Network interface names changes after PCI addition/removal

With the ifname approach to network device naming and the retirement of /lib/udev/rules.d/75-persistent-net-generator.rules in Ubuntu 16.04, there are cases where the addition/removal of PCI devices could cause network names to slip for ppc64le based systems.

To avoid the potential for name slippage in automatically generated network device names, you can create your own udev rules file to revert to the previous behavior of pinning the network names based on MAC address via /etc/udev/rules.d/70-persistent-net.rules.
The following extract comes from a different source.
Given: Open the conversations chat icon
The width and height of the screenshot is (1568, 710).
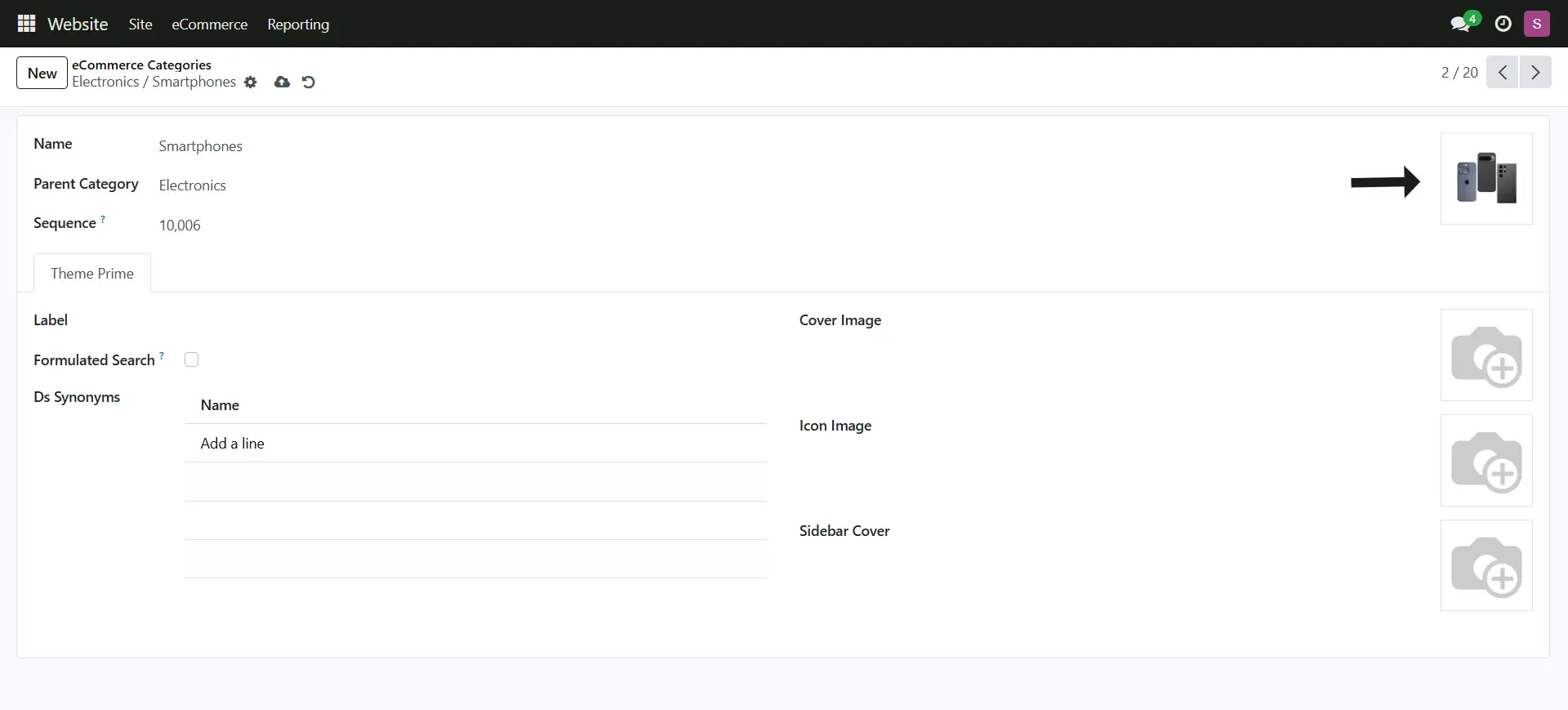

For example:

# cat /etc/udev/rules.d/70-persistent-net.rules
SUBSYSTEM=="net", ACTION=="add", DRIVERS=="?*", ATTR{address}=="40:f2:e9:5b:f6:c8", ATTR{dev_id}=="0x0", ATTR{type}=="1", KERNEL=="?*", NAME="en0"
SUBSYSTEM=="net", ACTION=="add", DRIVERS=="?*", ATTR{address}=="40:f2:e9:5b:f6:c9", ATTR{dev_id}=="0x0", ATTR{type}=="1", KERNEL=="?*", NAME="en1"
SUBSYSTEM=="net", ACTION=="add", DRIVERS=="?*", ATTR{address}=="40:f2:e9:5b:f6:ca", ATTR{dev_id}=="0x0", ATTR{type}=="1", KERNEL=="?*", NAME="en2"
SUBSYSTEM=="net", ACTION=="add", DRIVERS=="?*", ATTR{address}=="40:f2:e9:5b:f6:cb", ATTR{dev_id}=="0x0", ATTR{type}=="1", KERNEL=="?*", NAME="en3"

Note: Avoid using the auto-assigned names of eth* or enP*. Be sure to update your /etc/network/interfaces* files with the new network device names chosen.

Firmware update

In band firmware update

There is a known issue on with opal firmware regarding in-band firmware update (with "update_flash" (from powerpc-utils 1.3.1-1). This is not recommended in Ubuntu 16.04 until the problem is fixed.

The recommended firmware update should be done using the out-of-band method.